Understanding Risks

I would like to clarify some of the statements in the article “Studies Closing In on Diabetes, Psychiatric Illness Link, “ which appeared in the July 5 issue.

This article discusses the links between diabetes and atypical antipsychotics. In one section this article reports on diabetes alerts issued by Japanese and British regulatory agencies for olanzapine, as well as on a presentation of diabetes adverse reports compiled by a group from the FDA and me. An endocrinologist is then quoted as saying that when “patients and even physicians hear these kinds of reports, they just freak out” and that “only solid research will help answer the questions.”

I would like to respond to these quotes because they may serve to cast doubt in the readers’ minds about the actions taken by regulatory agencies charged with public protection, as well as our research.

Society as a whole benefits from pharmaceutical drug discovery and refinement of older therapies with newer agents. Every drug that has beneficial effects also has side effects. By many accounts, atypical antipsychotic drugs are breakthrough treatments that have improved the lives of thousands of patients. So the real issue here is not about denying the benefits of these drugs but about understanding their risks with appropriate use to prevent unnecessary harm. The purpose of postmarketing surveillance reports and regulatory label changes is to alert consumers and professionals to adverse effect signals that have become more apparent since the drug was marketed and taken by several tens of thousands of real-world patients.
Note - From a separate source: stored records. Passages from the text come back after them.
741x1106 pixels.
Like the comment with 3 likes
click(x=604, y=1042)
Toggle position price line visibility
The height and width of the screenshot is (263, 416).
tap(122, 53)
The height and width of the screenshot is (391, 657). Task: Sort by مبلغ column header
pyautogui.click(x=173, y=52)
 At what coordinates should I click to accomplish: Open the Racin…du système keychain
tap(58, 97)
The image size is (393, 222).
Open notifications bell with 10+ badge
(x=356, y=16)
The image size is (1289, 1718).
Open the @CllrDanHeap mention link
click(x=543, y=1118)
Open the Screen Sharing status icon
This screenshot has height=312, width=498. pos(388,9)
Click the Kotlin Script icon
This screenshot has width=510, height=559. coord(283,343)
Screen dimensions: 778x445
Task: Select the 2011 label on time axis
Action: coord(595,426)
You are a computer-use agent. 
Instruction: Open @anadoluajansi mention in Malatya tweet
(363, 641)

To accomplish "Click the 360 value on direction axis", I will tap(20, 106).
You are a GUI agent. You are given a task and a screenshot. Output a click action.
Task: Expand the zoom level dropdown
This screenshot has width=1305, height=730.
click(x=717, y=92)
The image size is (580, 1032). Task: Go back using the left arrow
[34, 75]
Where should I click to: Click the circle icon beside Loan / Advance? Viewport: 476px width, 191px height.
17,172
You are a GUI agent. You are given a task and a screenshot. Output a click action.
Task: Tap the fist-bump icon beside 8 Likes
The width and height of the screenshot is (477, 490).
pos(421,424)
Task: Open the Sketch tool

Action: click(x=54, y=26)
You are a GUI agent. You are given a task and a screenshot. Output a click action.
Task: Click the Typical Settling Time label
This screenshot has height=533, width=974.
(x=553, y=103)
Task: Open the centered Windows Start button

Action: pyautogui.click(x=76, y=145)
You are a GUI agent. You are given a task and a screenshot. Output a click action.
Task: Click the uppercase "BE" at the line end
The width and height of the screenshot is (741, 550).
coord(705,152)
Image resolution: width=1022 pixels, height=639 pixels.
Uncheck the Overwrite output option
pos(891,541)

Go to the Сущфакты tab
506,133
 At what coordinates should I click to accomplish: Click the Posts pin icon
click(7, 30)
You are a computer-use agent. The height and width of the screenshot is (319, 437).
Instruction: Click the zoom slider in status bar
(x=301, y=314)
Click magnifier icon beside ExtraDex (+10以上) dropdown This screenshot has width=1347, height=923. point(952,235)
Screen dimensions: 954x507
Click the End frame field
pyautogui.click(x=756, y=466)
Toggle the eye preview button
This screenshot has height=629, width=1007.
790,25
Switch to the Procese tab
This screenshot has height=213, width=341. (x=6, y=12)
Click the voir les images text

If one waited until causality was proven before publishing an adverse event report or issuing a public alert, then essentially we would have no adverse effects listed on any drug label at the time of its initial approval. Causality is impossible to prove in many situations for a variety of reasons, including the nature of registration trials and lack of long-term controlled trials in real-world samples.

Therefore, it is vital for all of us to treat regulatory actions and postmarketing adverse event reports seriously. When a critical mass of certain adverse events or deaths emerges, the burden lies on the manufacturer to prove a drug does not cause this problem. The burden does not lie with patients, clinicians, or regulatory agencies to prove a drug is unsafe. One prospective naturalistic study has suggested that approximately 36 percent of patients taking clozapine over a five-year period may be diagnosed with diabetes (Am J Psychiatry, 2000; 157: 975-981), a rate of about 7 percent a year. This rate is several-fold higher than that reported by other studies with shorter drug-exposure periods. Currently, no one knows what the true rates of treatment-emergent diabetes are with any atypical antipsychotic, and causality is not proven. However, if a drug with a million patient-years of exposure were to precipitate diabetes at a rate of 3 percent to 7 percent a year, then there would be an estimated 30,000-70,000 cases of treatment-emergent diabetes mellitus. Because atypical antipsychotics will be taken by millions of individuals for decades, large pragmatic trials conducted by neutral parties to address causality and relative risk differences are essential.

In the interim, I urge readers to educate themselves fully by relying on neutral sources of information and monitor their patients’ well-being.

(Disclosure: I have received research grants and consulting honoraria from Lilly, Janssen, and the manufacturers of all atypical antipsychotics and have been a member of Lilly’s Zyprexa Diabetes Advisory panel.)